> [EXERCISE REQUIREMENTS]
[1] In the patch, swap "master" for "coordinator" and write out the passage between "A new optional" and "to a worker.", inclusive.
[2] List every distinct code identifier that the patch sets in backticks.
[3] According to the patch, how often and where does block_filter run?

START PAGE TEXT

From 4f63fe01e337fbac29c4151aabd2d5a7b192b7de Mon Sep 17 00:00:00 2001
From: Marwan Zouinkhi <zouinkhim@janelia.hhmi.org>
Date: Sun, 7 Jun 2026 20:38:25 -0400
Subject: [PATCH 1/2] Add Task.block_filter for eager block pruning before
 workers spawn
MIME-Version: 1.0
Content-Type: text/plain; charset=UTF-8
Content-Transfer-Encoding: 8bit

A new optional `block_filter` parameter on `daisy.Task` lets callers drop
blocks from the dependency graph at construction time, before any worker
process is spawned and before the scheduler begins handing blocks out.

This is distinct from `check_function`, which runs lazily per block as a
worker tries to acquire one and marks the block as already-completed.
`block_filter` runs once, in the master, and the filtered blocks never
count toward `total_block_count` and are never offered to a worker.

Motivation: large blockwise inference jobs over sparse volumes (e.g.

END PAGE TEXT
START DATASET EXTRACT

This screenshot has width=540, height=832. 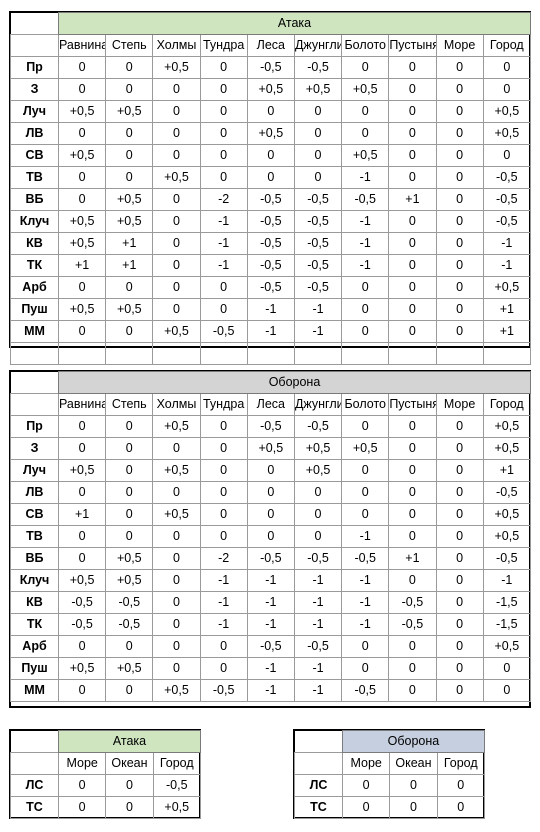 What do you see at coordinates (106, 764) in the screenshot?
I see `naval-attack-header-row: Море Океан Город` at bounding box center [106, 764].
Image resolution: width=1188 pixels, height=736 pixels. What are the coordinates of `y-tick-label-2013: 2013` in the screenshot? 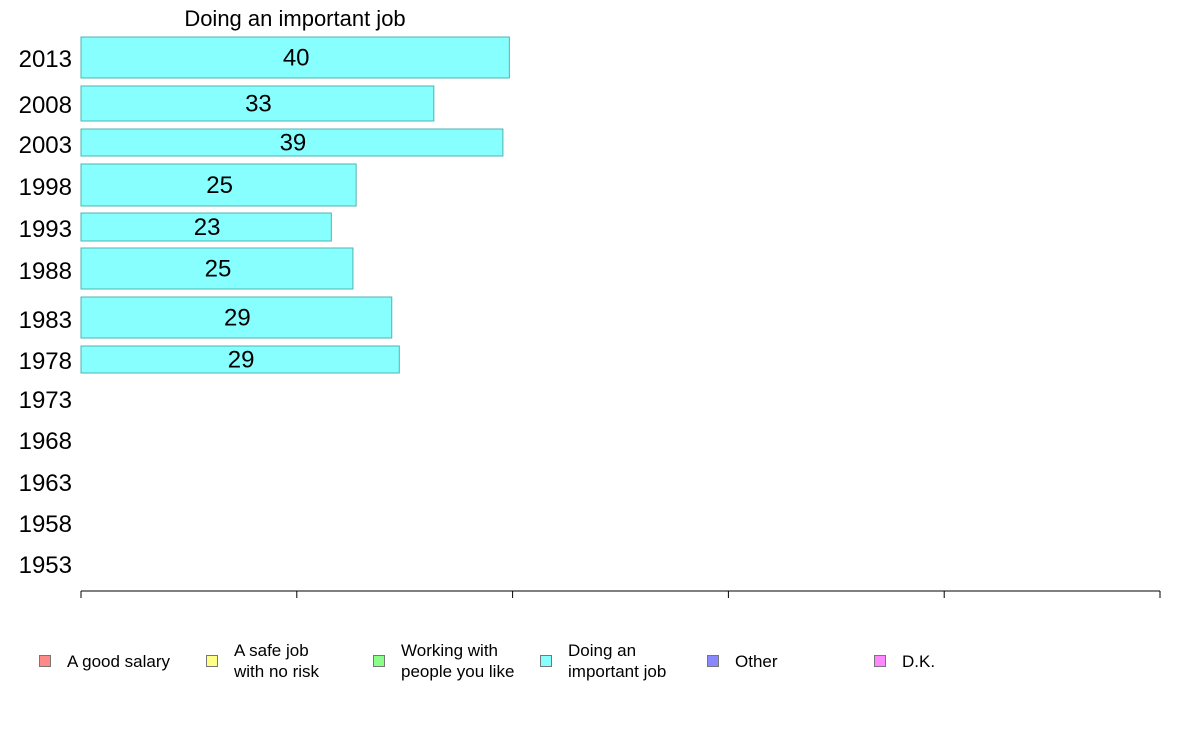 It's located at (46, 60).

END DATASET EXTRACT

> [RESPONSES]
[1]
A new optional `block_filter` parameter on `daisy.Task` lets callers drop
blocks from the dependency graph at construction time, before any worker
process is spawned and before the scheduler begins handing blocks out.

This is distinct from `check_function`, which runs lazily per block as a
worker tries to acquire one and marks the block as already-completed.
`block_filter` runs once, in the coordinator, and the filtered blocks never
count toward `total_block_count` and are never offered to a worker.

[2] block_filter, daisy.Task, check_function, total_block_count

[3] It runs once, in the master.